It has been awhile since we first learned of Myon, a cyclopsian humanoid built for Humboldt University, Germany in 2010. It is the main robot being used in the multinational ALEAR project (Artificial Language Evolution on Autonomous Robots), which explores how “complex grammatical systems and behaviors can emerge in populations of robotic agents.” The project was recently featured in a BBC Horizon special called The Hunt for AI.
How language emerges and evolves is a fascinating subject, made all the more interesting by experiments where robots build a shared vocabulary from the ground up. They do it in much the same way our ancient ancestors must have, by naming the actions they perform as well as the things around them. Experiments play out like a game where a teacher and observer interact.

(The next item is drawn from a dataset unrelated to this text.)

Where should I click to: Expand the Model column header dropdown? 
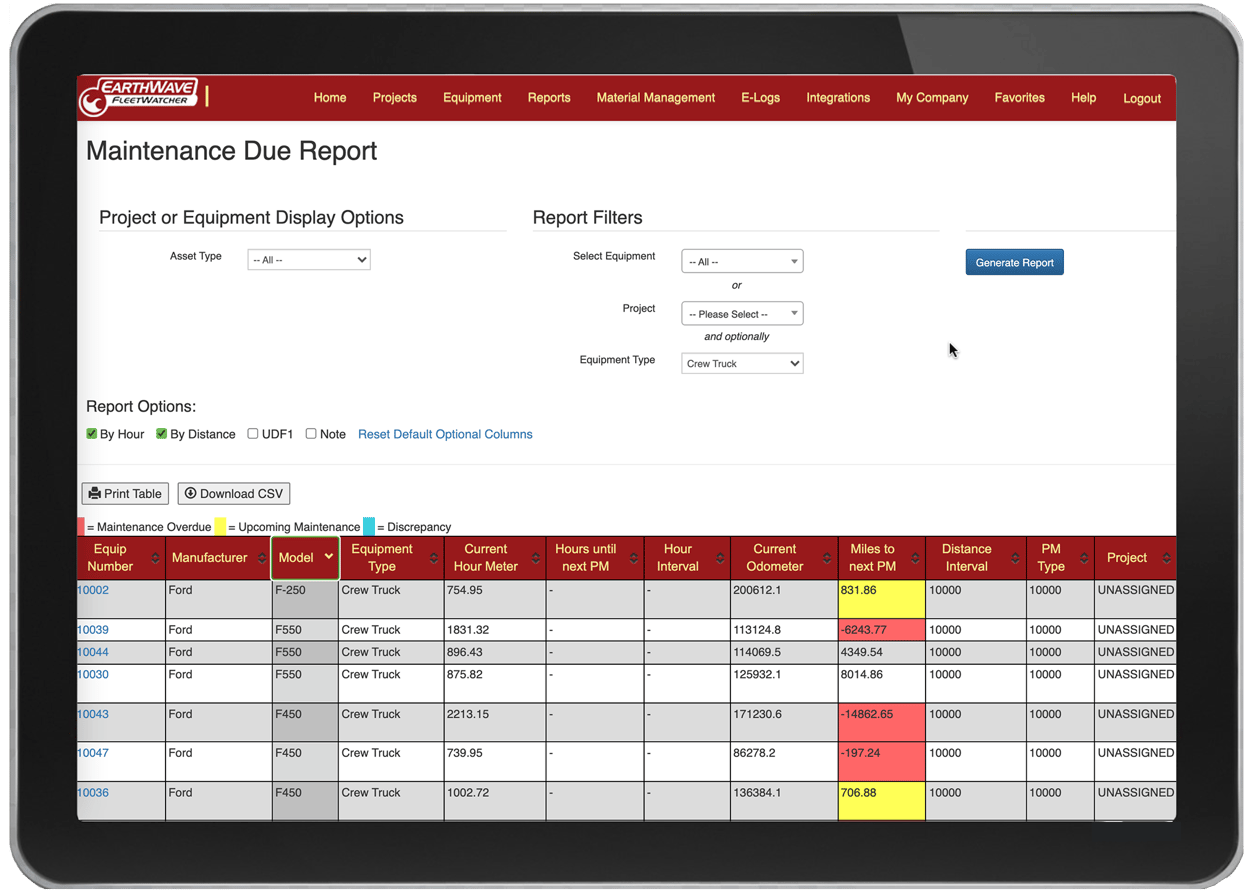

That’s Dr. Luc Steels in the clip, explaining how one of the robots is attempting to communicate its chosen word for a specific gesture. The “words” they invent begin as random sounds given to a specific action, object, or event. That coupling must then be successfully conveyed to a partner, which involves the observer guessing what the teacher meant. Whenever the observer correctly guesses the word’s definition, it enters into a shared vocabulary that can be used to study further complexities like grammar and tense (do this, then that).
If the project is a success, not only will robots be able to teach one another new words, but it will be possible for people to teach robots words in the same way we do infants. And the grammatical problems that often stump computers in Turing tests may be solved.
Previously, Dr. Steels has used just a pair of cameras combined with machine learning and computer vision software to study the same topic. Later, he did more complex language acquisition experiments with the SONY QRIO at the SONY Computer Science Lab (we reported on it in more detail here). The ALEAR project is an extension of this earlier work.